--- Stated exercise ---
Reproduce the excerpt on Nauplion and Argos, beginning at the words "2. Some of the" and stopping after "any other terra.", and swap "treasury" for "exchequer" throughout that span.

--- Excerpt provided ---
┌──
Response: Since we desire the safety of the city and so the walls are repared, for the next 5 years the treasurer of Nauplion will retain from every salary 2 hyperpera out of every 10, and the fine from every judgement be paid to the treasury, and these used for construction and repair of the walls. We further desire that the podestà convoke the council and persuade them to contribute to the said work on their part.

2. Some of the rettori of Argos, and especially the one there now, against the will of Your Signoria and against custom, have taken new action harmful to your treasury. From ancient times to the present Nauplion and Argos were one place, joined, with one ruler, one treasury, one signoria, and the treasury always at Nauplion, but the present rettor wants to divide the territory between Nauplion and Argos, and have a treasury at Argos, and farm the taxes and do things never done with great prejudice to your treasury at Nauplion, and the rettor collects his salary from the treasury at Nauplion. We remind Your Excellency that Argos compared with Nauplion is a village and a warehouse, and no one lives there but people who work the land, all foreigners,* while Nauplion has good citizens, and has maintained its old traditions better than any other terra.

Your citizens and feudatories of Nauplion have their own land and collect their rents, and now the rettor of Argos will not let them collect, but insists that they must move from Nauplion and reside in Argos if they want to collect. There never was such injustice. We remind Your Signoria for the good and well-being of your place, so we can live openly, that it please you to direct the said rettor, and his successors, that there should be no such innovation but that things are to remain as they were; that the rettor does not collect his salary from Nauplion; and that he cannot make concession of or alienate or sell any land, but that it all should be handled in Nauplion as it was before; and that the administration of Argos should be under that of Nauplion as it was in times past.

Also, that the rettor of Argos cannot hold criminal proceedings without the consent and direction of the podestà of Nauplion, and that anyone who has a complaint should appeal to the administration of Nauplion, and in this way it will work to the honor of Your Signoria, otherwise manifest peril will follow one day when those of Nauplion are cut apart from those of Argos.

Response: 1. As of last June 27, we provided that the rettor of Argos may make no impediment to our taxes. 2. We write and direct the said rettor of Argos that he permit our feudatories to live in Nauplion and collect the rents they have in the territory of Argos. 3. We do not want to make innovations in criminal matters, but the liberty and authority of the rettor of Argos is to be preserved according to his commission.
└──
--- Supplied data ---
┌──
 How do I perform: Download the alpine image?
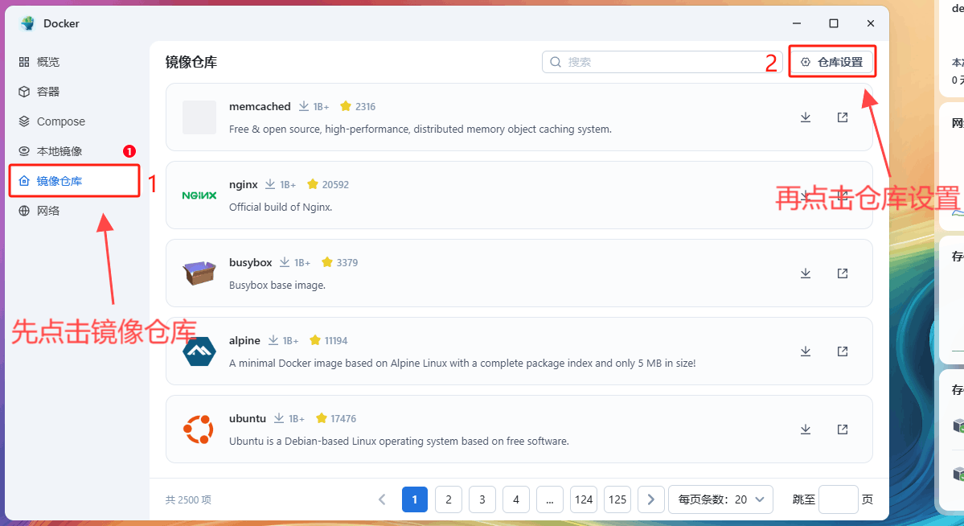(805, 351)
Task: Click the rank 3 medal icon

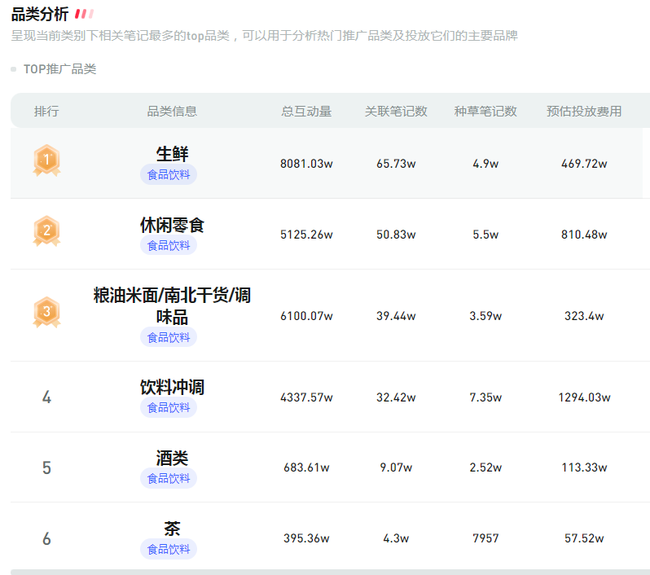Action: coord(46,312)
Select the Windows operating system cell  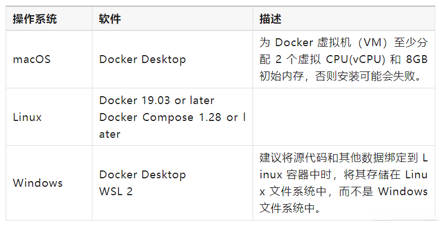coord(37,183)
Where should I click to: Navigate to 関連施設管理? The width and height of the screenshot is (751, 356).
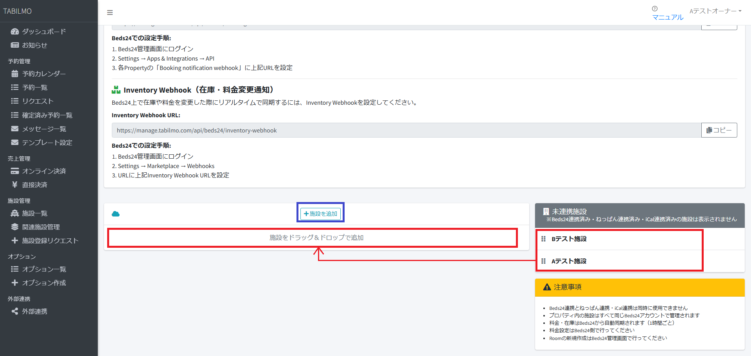41,227
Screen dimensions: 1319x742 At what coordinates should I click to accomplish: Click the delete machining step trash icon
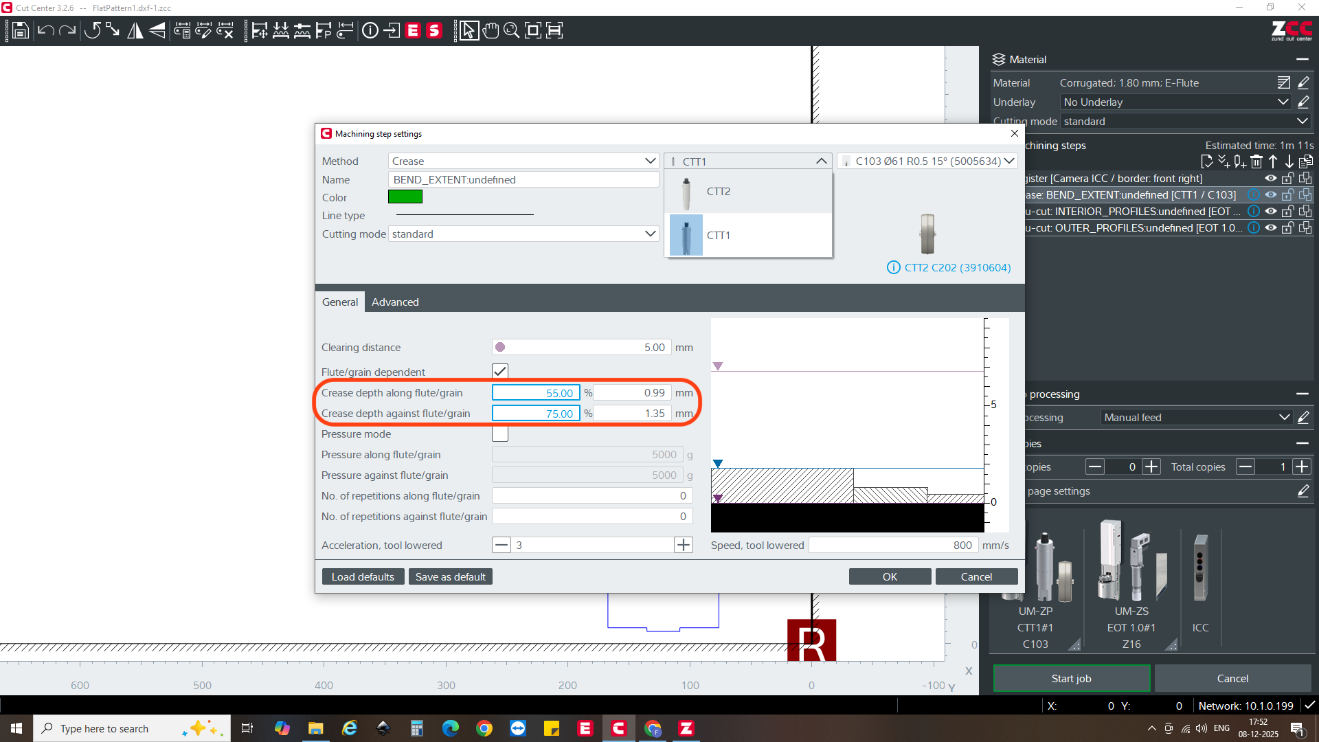[x=1256, y=161]
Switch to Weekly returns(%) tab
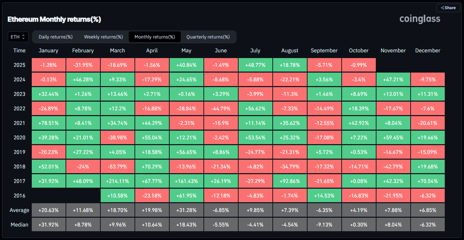The height and width of the screenshot is (240, 464). 103,37
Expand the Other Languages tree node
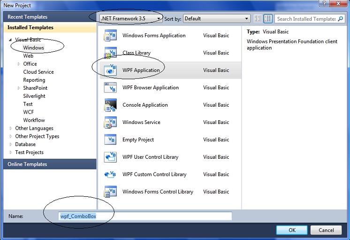Screen dimensions: 350x240 click(11, 128)
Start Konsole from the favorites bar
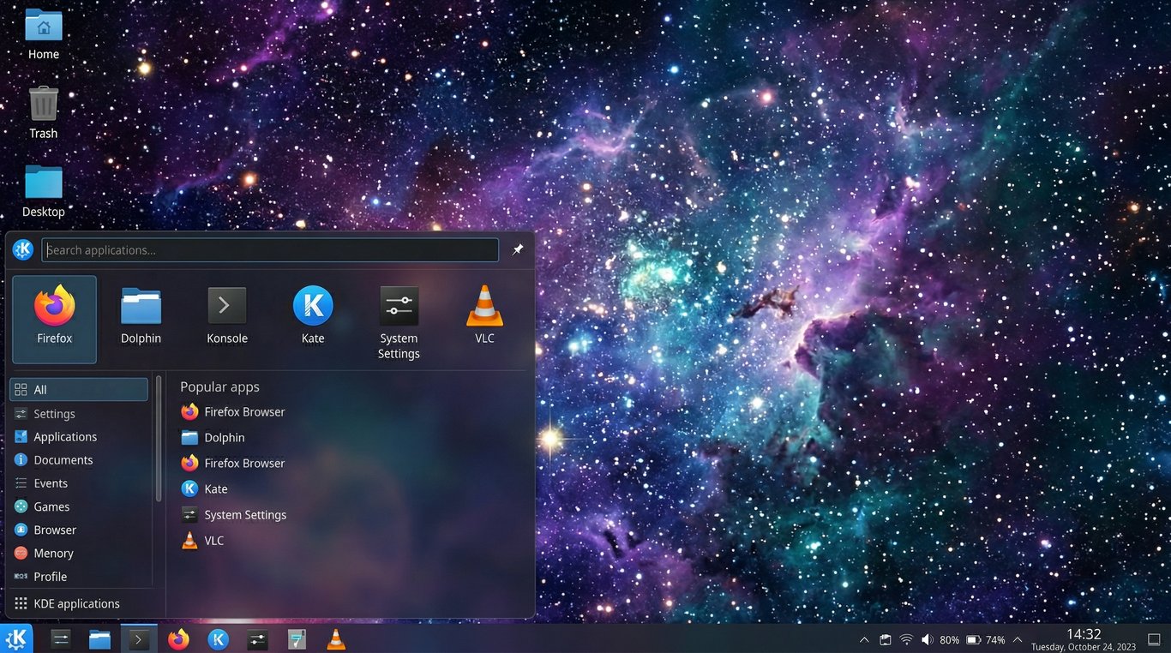The image size is (1171, 653). pos(226,313)
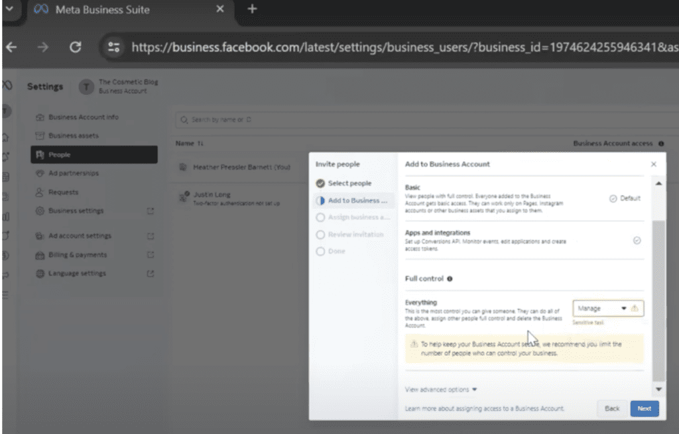Toggle the Apps and integrations check circle

(x=637, y=241)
└──
--- Full answer ---
2. Some of the rettori of Argos, and especially the one there now, against the will of Your Signoria and against custom, have taken new action harmful to your exchequer. From ancient times to the present Nauplion and Argos were one place, joined, with one ruler, one exchequer, one signoria, and the exchequer always at Nauplion, but the present rettor wants to divide the territory between Nauplion and Argos, and have a exchequer at Argos, and farm the taxes and do things never done with great prejudice to your exchequer at Nauplion, and the rettor collects his salary from the exchequer at Nauplion. We remind Your Excellency that Argos compared with Nauplion is a village and a warehouse, and no one lives there but people who work the land, all foreigners,* while Nauplion has good citizens, and has maintained its old traditions better than any other terra.